Ich weiß, dass mit den Füßen scharren
schon glatter manchen Weg gemacht,
doch die auch, die zu Hause harren,
oft fälschlich unter Fluchtverdacht.
Denn jeder macht’s auf seine Weise.
Die Stiefel ich nicht gerne schnür,
ich protestiere lieber leise
durch die private Hintertür.
Halt mit Kritik nicht hinterm Berge –
vertraue sie der Feder an,
dass jeder Schnüffler, jeder Scherge
sie unverhohlen lesen kann.
Jetzt könnt ich manchen lächeln sehen:
Was ist das gegen Demos schon?
Die Menschenmenge!
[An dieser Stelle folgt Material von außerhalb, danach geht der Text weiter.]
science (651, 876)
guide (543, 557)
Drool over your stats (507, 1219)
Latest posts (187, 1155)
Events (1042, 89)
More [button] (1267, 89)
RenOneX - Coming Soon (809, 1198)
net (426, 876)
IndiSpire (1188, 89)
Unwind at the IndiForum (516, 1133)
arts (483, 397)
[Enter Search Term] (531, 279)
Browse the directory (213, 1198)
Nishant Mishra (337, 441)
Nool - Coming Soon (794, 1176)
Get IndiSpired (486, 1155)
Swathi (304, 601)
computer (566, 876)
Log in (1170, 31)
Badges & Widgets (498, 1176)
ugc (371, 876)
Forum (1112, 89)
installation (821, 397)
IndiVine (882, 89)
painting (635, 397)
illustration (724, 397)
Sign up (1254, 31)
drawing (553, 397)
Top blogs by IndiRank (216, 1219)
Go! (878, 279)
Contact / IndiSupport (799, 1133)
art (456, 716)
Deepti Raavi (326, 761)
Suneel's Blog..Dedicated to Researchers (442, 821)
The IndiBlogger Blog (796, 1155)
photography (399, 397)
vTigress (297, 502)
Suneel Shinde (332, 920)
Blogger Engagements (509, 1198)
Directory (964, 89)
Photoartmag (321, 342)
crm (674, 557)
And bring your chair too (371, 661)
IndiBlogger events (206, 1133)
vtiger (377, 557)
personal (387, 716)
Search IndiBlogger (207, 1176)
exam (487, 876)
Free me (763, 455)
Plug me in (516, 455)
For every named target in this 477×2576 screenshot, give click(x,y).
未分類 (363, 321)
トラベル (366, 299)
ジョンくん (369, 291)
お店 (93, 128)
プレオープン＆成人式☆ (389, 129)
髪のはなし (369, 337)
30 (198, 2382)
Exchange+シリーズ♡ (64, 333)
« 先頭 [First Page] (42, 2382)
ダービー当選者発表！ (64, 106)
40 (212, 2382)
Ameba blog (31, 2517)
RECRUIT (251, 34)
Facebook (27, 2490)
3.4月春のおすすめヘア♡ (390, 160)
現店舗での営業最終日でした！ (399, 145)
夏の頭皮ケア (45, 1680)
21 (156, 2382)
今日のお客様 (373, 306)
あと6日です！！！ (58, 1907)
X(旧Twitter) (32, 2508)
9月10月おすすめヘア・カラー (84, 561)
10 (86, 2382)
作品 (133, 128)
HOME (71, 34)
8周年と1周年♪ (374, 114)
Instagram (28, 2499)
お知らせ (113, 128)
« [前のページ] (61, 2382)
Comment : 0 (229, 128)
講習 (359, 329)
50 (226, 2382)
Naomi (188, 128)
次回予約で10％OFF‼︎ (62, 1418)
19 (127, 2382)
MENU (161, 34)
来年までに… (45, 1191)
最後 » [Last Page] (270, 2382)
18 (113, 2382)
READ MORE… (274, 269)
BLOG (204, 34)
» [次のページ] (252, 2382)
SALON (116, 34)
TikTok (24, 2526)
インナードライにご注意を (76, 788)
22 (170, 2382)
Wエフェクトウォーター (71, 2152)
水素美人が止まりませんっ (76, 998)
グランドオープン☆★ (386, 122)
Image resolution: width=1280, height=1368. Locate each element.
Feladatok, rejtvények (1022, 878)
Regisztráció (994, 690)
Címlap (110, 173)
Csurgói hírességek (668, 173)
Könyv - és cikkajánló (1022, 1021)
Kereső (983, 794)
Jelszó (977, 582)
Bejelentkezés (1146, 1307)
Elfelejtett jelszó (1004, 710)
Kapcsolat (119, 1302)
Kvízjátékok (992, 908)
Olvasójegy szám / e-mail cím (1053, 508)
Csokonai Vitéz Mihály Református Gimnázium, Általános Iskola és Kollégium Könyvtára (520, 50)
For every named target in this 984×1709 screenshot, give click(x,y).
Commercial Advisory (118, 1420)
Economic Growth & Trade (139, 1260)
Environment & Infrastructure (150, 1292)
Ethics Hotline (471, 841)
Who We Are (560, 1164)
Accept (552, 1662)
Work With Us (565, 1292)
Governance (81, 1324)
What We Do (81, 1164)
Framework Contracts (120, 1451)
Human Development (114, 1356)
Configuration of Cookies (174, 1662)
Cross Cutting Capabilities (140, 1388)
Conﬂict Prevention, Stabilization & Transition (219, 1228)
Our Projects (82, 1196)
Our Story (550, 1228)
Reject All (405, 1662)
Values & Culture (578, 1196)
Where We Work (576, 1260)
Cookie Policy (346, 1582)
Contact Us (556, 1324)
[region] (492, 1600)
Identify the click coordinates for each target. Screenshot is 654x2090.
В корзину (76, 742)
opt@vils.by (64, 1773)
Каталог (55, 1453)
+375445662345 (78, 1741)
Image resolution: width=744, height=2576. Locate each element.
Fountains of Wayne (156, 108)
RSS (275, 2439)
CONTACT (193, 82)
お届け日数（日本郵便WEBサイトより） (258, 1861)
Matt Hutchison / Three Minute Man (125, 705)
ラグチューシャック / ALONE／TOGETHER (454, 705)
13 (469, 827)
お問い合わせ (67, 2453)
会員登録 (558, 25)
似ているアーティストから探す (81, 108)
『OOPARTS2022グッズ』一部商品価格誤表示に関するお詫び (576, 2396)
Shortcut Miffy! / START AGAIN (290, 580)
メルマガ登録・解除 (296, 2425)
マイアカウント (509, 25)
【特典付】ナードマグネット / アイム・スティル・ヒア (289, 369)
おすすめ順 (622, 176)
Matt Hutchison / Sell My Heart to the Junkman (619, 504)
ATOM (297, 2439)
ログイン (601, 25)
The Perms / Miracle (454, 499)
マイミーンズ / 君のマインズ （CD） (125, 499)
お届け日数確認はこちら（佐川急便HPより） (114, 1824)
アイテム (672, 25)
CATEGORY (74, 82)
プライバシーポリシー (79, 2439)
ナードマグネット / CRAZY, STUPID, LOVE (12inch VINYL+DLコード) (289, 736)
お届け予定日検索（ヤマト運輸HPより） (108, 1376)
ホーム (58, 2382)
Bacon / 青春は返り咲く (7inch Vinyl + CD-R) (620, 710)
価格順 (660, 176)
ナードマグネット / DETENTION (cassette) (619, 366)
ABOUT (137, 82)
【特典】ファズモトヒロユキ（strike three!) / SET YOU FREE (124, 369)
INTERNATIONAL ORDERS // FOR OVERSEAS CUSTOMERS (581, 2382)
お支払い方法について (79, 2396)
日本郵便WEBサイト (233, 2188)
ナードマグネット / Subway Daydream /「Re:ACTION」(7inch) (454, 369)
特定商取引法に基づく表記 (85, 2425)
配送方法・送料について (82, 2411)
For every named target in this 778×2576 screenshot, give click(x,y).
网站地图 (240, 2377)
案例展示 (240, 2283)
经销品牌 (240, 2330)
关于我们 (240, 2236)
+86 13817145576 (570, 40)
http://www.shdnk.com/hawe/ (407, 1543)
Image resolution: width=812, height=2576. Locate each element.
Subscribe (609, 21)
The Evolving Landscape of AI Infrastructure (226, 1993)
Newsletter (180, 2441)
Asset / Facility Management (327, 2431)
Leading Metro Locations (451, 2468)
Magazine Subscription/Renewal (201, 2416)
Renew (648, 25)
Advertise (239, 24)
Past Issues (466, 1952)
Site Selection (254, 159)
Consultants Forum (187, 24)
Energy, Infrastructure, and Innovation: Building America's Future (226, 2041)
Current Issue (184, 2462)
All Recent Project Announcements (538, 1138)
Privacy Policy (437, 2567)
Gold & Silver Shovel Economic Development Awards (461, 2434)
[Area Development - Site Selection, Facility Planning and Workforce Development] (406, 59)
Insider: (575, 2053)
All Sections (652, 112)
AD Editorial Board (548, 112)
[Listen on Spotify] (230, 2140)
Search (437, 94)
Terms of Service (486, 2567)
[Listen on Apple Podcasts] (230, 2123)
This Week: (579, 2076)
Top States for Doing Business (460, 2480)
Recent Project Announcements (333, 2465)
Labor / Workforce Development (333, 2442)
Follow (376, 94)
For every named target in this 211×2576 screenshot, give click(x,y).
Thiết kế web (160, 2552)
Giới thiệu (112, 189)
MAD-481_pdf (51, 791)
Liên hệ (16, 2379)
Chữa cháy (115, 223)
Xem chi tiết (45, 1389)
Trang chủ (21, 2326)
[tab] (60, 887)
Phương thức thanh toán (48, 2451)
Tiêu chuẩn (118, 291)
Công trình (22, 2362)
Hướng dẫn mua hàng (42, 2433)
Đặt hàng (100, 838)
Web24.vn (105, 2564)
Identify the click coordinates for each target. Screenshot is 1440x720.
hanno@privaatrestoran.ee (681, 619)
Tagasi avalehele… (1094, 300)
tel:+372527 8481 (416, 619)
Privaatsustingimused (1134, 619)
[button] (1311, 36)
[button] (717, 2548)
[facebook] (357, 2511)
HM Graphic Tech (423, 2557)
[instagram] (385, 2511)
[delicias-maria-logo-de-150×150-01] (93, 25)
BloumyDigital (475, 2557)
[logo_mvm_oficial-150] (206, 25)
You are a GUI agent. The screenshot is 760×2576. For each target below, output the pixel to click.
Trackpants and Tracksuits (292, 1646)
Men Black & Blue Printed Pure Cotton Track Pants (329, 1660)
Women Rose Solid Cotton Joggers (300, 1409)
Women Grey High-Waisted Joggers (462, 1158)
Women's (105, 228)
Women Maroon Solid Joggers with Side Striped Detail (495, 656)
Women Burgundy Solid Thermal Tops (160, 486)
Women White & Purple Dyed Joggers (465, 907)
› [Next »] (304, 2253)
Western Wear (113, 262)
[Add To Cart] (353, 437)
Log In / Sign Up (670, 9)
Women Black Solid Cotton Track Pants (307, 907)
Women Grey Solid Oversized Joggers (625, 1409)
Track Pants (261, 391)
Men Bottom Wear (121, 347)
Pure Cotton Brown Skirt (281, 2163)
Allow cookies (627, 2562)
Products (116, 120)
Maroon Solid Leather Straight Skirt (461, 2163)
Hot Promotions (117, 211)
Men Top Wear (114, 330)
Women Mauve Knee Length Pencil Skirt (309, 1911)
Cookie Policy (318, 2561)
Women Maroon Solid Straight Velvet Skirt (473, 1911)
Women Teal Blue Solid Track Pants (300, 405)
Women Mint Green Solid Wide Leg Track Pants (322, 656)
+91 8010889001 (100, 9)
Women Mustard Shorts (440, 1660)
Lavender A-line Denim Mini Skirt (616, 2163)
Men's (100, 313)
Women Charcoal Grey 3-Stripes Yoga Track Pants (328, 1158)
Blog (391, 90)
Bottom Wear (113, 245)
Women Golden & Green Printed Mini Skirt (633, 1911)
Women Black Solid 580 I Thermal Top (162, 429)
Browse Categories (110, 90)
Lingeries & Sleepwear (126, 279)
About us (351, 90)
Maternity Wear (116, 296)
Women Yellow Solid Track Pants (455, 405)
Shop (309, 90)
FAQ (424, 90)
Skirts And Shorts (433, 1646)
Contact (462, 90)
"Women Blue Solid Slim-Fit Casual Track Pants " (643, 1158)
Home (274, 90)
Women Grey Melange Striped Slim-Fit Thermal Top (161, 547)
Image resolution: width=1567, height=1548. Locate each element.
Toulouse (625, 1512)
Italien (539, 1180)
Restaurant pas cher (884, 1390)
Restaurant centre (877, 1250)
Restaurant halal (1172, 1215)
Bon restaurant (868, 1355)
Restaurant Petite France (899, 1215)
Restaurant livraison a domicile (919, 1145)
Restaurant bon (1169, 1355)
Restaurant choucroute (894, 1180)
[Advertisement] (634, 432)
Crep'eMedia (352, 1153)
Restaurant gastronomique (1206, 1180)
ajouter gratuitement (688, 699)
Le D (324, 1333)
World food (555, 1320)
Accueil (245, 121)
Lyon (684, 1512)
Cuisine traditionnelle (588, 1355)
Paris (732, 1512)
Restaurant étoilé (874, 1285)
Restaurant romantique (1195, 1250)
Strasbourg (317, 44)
Fahnen wehen!
Parolen via Megafon!
Na klar, das muss man ihnen lassen:
Es klingt ihr Echo weit und breit
direkt ins Ohr der großen Massen.
Verbeugung ohne Dichterneid!
Könnt dem Poeten auch gelingen,
sofern er’s mit der Stimme Kraft,
selbst tote Steine zu bezwingen,
wie einst der Sänger Orpheus schafft.
Oder, was auch ein Wunder wäre,
man riss ihm plötzlich aus der Hand,
was zu der Musen Ruhm und Ehre
geduldig er dem Hirn entwand.
Drum tret ich besser aus dem Schatten
und schreiend durch die Lande zieh:
Zuhauf, ihr müden Leseratten,
mehr Eifer für die Poesie!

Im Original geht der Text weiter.